Implikasi transparasi terhadap efektifitas sistem keuangan. Dalam
kasus Century Bank tidak adanya transparasi yang jelas hal ini dapat
didasarkan dengan pengambilan keputusan BI melalui Rapat Dewan
Gubernur menetapkan Century Bank sebagai bank gagal yang berdampak
sistemik. Sistemik yang dimaksud tidak dijelaskan seperti apa bentuknya dan
efek yang akan berdampak terhadap sistem yang ada, Lalu para nasabah
juga tidak mendapatkan informasi yang jelas dengan nasib tabungan uang
mereka sehingga implikasi yang terjadi dari transparasi yang tidak jelas tidak
menciptakan integritas pasar yang didalamnya tidak adanya keadilan pasar
yang dirasakan oleh nasabah sehingga nasabah tidak memberikan kontribusi
lagi, pada tahap akhirnya pasar tidak akan berjalan dengan wajar dan efisien.
KESIMPULAN
Dari analisa kasus dan teori pembahasan tentang Century Bank, kami
mempunyai kesimpulan bahwa Century Bank telah melakukan perilaku
menyimpang di dalam aktivitas keuangannya, yaitu teori moral hazard,
seharusnya dalam menghindari terjadinya moral hazard seluruh pihak yang
berkaitan seperti pihak bank dan nasabah harus melakukan transparansi dan
publikasi berkala agar semua pihak mengetahui kondisi keuangan bank serta
untuk meningkatkan kepercayaan nasabah pada bank.

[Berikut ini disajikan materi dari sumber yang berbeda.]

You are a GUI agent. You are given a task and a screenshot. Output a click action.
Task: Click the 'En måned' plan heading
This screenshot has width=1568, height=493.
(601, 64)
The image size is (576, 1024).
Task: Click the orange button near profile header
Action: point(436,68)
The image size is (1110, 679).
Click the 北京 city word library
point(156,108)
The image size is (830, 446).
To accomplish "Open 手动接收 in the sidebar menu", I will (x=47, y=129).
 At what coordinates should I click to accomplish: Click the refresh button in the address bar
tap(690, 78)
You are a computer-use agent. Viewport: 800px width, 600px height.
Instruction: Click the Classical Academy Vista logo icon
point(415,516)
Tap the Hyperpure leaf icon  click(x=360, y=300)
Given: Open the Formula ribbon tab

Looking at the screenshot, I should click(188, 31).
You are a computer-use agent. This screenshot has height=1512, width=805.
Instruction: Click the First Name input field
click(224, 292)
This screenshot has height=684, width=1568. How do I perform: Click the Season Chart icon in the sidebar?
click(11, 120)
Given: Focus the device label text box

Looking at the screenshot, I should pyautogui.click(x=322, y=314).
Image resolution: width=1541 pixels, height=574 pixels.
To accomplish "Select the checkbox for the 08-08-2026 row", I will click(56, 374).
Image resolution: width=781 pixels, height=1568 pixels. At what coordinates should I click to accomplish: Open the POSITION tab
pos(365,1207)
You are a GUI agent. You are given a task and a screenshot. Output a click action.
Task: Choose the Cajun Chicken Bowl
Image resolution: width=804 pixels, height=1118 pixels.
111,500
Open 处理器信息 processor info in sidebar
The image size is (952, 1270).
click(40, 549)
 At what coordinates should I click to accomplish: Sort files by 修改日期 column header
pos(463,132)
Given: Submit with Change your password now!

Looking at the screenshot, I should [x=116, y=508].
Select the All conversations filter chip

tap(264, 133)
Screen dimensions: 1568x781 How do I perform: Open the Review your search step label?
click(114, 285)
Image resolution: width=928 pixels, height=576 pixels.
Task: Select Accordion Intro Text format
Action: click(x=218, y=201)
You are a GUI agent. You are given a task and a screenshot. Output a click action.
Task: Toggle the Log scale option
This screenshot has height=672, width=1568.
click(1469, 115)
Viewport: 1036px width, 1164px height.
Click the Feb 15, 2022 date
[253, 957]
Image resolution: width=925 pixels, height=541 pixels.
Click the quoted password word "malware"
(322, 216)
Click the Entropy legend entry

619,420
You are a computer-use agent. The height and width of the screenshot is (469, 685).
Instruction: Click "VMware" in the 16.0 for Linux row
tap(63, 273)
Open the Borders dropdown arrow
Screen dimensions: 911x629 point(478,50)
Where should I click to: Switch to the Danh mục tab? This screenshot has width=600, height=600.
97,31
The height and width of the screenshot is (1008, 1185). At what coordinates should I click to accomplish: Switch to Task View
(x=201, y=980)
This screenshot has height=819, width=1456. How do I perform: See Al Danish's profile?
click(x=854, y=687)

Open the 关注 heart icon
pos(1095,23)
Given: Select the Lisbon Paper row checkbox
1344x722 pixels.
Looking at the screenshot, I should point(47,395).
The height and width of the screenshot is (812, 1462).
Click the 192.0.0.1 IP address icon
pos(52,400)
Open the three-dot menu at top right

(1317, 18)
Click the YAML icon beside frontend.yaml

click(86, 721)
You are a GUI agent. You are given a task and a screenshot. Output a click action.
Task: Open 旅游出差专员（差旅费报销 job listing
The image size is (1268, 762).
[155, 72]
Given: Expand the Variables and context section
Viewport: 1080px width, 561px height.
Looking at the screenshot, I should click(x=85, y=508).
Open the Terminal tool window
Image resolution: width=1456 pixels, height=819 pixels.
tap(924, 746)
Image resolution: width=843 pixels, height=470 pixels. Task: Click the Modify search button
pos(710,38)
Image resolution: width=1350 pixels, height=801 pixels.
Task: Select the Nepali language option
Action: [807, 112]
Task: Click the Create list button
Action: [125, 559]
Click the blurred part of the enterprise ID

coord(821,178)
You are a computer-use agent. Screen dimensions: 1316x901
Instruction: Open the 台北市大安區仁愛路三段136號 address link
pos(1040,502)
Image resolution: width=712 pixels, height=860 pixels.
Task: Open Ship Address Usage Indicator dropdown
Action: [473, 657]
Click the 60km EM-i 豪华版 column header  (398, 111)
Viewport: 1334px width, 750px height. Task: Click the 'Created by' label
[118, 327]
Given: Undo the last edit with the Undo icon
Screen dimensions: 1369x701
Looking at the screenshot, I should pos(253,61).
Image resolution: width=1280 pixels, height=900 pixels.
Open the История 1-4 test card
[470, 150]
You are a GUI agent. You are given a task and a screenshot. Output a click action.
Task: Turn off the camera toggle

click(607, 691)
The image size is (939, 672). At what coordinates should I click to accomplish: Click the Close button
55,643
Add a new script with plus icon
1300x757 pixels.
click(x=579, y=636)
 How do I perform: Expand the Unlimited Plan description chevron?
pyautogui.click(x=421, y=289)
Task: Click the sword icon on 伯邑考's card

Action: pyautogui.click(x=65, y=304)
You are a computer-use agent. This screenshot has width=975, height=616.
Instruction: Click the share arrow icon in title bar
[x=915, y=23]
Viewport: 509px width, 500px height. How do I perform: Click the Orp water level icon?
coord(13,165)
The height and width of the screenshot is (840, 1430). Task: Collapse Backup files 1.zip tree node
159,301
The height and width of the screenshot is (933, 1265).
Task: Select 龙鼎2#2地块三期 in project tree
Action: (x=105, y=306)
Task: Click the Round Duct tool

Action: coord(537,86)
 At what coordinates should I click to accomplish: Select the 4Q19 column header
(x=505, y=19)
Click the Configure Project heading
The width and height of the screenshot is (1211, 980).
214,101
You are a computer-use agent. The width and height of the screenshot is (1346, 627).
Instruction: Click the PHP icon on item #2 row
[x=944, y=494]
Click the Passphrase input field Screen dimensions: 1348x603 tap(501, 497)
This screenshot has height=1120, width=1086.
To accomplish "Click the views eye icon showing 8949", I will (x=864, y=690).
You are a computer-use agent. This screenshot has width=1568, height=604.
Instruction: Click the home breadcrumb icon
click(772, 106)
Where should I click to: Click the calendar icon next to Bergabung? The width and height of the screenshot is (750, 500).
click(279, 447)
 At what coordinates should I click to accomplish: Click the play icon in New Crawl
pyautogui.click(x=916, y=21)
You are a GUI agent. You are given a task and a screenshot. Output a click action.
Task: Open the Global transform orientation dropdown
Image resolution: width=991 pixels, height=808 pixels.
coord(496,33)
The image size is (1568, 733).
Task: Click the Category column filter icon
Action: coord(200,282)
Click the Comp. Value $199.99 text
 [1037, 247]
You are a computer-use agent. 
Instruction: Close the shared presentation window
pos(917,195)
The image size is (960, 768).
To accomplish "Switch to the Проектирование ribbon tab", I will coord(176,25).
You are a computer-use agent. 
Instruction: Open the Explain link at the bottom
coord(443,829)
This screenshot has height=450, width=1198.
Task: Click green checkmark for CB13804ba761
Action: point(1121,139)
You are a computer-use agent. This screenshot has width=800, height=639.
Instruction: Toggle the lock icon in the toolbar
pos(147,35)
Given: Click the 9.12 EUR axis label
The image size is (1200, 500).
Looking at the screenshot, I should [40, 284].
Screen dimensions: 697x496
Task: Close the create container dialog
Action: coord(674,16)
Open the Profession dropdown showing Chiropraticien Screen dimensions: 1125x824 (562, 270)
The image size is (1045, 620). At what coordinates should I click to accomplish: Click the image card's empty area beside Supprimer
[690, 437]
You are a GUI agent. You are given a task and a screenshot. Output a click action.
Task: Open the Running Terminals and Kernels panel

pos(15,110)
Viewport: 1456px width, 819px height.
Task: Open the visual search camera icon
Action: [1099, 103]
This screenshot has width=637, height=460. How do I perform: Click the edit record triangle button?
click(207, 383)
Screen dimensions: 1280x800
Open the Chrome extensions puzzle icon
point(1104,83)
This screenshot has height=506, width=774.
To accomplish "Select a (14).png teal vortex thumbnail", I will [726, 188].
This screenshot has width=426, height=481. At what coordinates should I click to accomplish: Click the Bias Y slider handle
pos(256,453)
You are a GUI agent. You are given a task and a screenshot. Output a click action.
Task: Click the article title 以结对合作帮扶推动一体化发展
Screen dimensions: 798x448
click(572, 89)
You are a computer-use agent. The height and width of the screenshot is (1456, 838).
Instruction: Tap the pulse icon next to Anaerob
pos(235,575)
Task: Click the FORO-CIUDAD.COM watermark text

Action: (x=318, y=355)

Kesalahan data atau informasi yang terjadi Century Bank disebut
sebagai adverse selection, untuk menghindari terjadinya adverse selection
seharusnya Century Bank perlu melakukan evaluasi dan penyempurnaan
peraturan perbankan Indonesia khususnya dalam sistem pengawasan dan
permodalan.
Pengawasan yang efektif perlu diperlukan koordinasi antar lembaga
baik otoritas moneter dengan otoritas fiskal serta otoritas jasa keuangan dan
modal bank harus selalu tersedia untuk menghindar kebangkrutan yang
diakibatkan bank tidak dapat memenuhi kewajibannya sehingga
menimbulkan masalah yang seharusnya tidak terjadi dan dapat merugikan
nasabah. Oleh sebab itu, perlu dilakukan penyusunan perangkat hukum yang
jelas dan tegas untuk mengatur segala aspek mengenai mekanisme
koordinasi yang efektif.
Industri keuangan juga perlu diatur modal dari setiap perusahaan yang
ada agar menghindarkan kebangkrutan, selain itu lembaga keuangan sering
dijadikan indikator transparansi agar terbebas dari kesalahan baik di sengaja
maupun tidak, Bank yang sehat akan menimbulkan kepercayaan konsumen
dan akan mendukung pertumbuhan ekonomi yang stabil.